• [REQUIREMENT] Each record is to be printed exactly as given, down to the last mark.

• [DATA FOR THIS TASK]
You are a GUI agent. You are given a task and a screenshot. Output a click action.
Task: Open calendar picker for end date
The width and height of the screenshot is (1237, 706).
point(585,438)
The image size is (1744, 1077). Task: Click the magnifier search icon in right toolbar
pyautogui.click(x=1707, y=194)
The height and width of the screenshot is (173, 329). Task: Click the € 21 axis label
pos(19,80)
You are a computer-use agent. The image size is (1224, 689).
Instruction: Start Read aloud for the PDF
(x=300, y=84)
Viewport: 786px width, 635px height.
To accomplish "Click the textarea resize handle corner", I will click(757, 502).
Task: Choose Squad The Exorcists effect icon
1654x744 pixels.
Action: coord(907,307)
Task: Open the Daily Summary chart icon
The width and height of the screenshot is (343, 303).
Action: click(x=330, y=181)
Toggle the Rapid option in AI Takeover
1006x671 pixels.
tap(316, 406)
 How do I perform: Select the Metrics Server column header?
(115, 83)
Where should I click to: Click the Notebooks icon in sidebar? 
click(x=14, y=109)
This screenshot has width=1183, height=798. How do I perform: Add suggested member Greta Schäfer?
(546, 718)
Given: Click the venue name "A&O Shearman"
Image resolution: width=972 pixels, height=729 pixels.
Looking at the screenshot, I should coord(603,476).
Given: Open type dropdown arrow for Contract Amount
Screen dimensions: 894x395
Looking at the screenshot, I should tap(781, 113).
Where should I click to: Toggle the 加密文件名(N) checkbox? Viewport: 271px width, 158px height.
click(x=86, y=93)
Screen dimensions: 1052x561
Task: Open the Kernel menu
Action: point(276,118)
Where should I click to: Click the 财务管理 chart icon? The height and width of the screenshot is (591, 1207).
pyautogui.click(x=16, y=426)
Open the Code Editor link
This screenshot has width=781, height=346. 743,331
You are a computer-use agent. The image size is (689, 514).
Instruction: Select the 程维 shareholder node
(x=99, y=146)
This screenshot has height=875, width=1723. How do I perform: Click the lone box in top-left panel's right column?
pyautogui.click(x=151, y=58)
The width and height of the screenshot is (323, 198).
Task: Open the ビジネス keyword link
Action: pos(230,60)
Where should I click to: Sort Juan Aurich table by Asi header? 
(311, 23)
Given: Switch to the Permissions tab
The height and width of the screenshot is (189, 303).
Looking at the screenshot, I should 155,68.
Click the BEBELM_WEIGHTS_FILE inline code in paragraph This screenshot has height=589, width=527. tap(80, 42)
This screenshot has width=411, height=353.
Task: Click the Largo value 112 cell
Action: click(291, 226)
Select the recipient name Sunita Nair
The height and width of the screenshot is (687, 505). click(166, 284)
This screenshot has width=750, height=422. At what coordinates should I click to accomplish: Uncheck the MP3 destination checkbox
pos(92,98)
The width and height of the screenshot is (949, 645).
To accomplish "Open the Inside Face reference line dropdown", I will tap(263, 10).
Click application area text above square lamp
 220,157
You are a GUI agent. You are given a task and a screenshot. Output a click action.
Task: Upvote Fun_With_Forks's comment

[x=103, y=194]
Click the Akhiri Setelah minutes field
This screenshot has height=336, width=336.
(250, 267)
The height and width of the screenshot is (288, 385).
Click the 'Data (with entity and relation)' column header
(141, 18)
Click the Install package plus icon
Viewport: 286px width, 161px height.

• [EXPECTED OUTPUT]
You are a GUI agent. You are given a task and a screenshot. Output a click action.
Task: Open calendar picker for end date
The width and height of the screenshot is (1237, 706).
point(585,438)
The image size is (1744, 1077). Task: Click the magnifier search icon in right toolbar
pyautogui.click(x=1707, y=194)
The height and width of the screenshot is (173, 329). Task: Click the € 21 axis label
pos(19,80)
You are a computer-use agent. The image size is (1224, 689).
Instruction: Start Read aloud for the PDF
(x=300, y=84)
Viewport: 786px width, 635px height.
To accomplish "Click the textarea resize handle corner", I will click(757, 502).
Task: Choose Squad The Exorcists effect icon
1654x744 pixels.
Action: coord(907,307)
Task: Open the Daily Summary chart icon
The width and height of the screenshot is (343, 303).
Action: click(x=330, y=181)
Toggle the Rapid option in AI Takeover
1006x671 pixels.
tap(316, 406)
 How do I perform: Select the Metrics Server column header?
(115, 83)
Where should I click to: Click the Notebooks icon in sidebar? 
click(x=14, y=109)
This screenshot has width=1183, height=798. How do I perform: Add suggested member Greta Schäfer?
(546, 718)
Given: Click the venue name "A&O Shearman"
Image resolution: width=972 pixels, height=729 pixels.
Looking at the screenshot, I should coord(603,476).
Given: Open type dropdown arrow for Contract Amount
Screen dimensions: 894x395
Looking at the screenshot, I should tap(781, 113).
Where should I click to: Toggle the 加密文件名(N) checkbox? Viewport: 271px width, 158px height.
click(x=86, y=93)
Screen dimensions: 1052x561
Task: Open the Kernel menu
Action: point(276,118)
Where should I click to: Click the 财务管理 chart icon? The height and width of the screenshot is (591, 1207).
pyautogui.click(x=16, y=426)
Open the Code Editor link
This screenshot has width=781, height=346. 743,331
You are a computer-use agent. The image size is (689, 514).
Instruction: Select the 程维 shareholder node
(x=99, y=146)
This screenshot has height=875, width=1723. How do I perform: Click the lone box in top-left panel's right column?
pyautogui.click(x=151, y=58)
The width and height of the screenshot is (323, 198).
Task: Open the ビジネス keyword link
Action: pos(230,60)
Where should I click to: Sort Juan Aurich table by Asi header? 
(311, 23)
Given: Switch to the Permissions tab
The height and width of the screenshot is (189, 303).
Looking at the screenshot, I should 155,68.
Click the BEBELM_WEIGHTS_FILE inline code in paragraph This screenshot has height=589, width=527. tap(80, 42)
This screenshot has width=411, height=353.
Task: Click the Largo value 112 cell
Action: click(291, 226)
Select the recipient name Sunita Nair
The height and width of the screenshot is (687, 505). click(166, 284)
This screenshot has width=750, height=422. At what coordinates should I click to accomplish: Uncheck the MP3 destination checkbox
pos(92,98)
The width and height of the screenshot is (949, 645).
To accomplish "Open the Inside Face reference line dropdown", I will tap(263, 10).
Click application area text above square lamp
 220,157
You are a GUI agent. You are given a task and a screenshot. Output a click action.
Task: Upvote Fun_With_Forks's comment

[x=103, y=194]
Click the Akhiri Setelah minutes field
This screenshot has height=336, width=336.
(250, 267)
The height and width of the screenshot is (288, 385).
Click the 'Data (with entity and relation)' column header
(141, 18)
Click the Install package plus icon
Viewport: 286px width, 161px height.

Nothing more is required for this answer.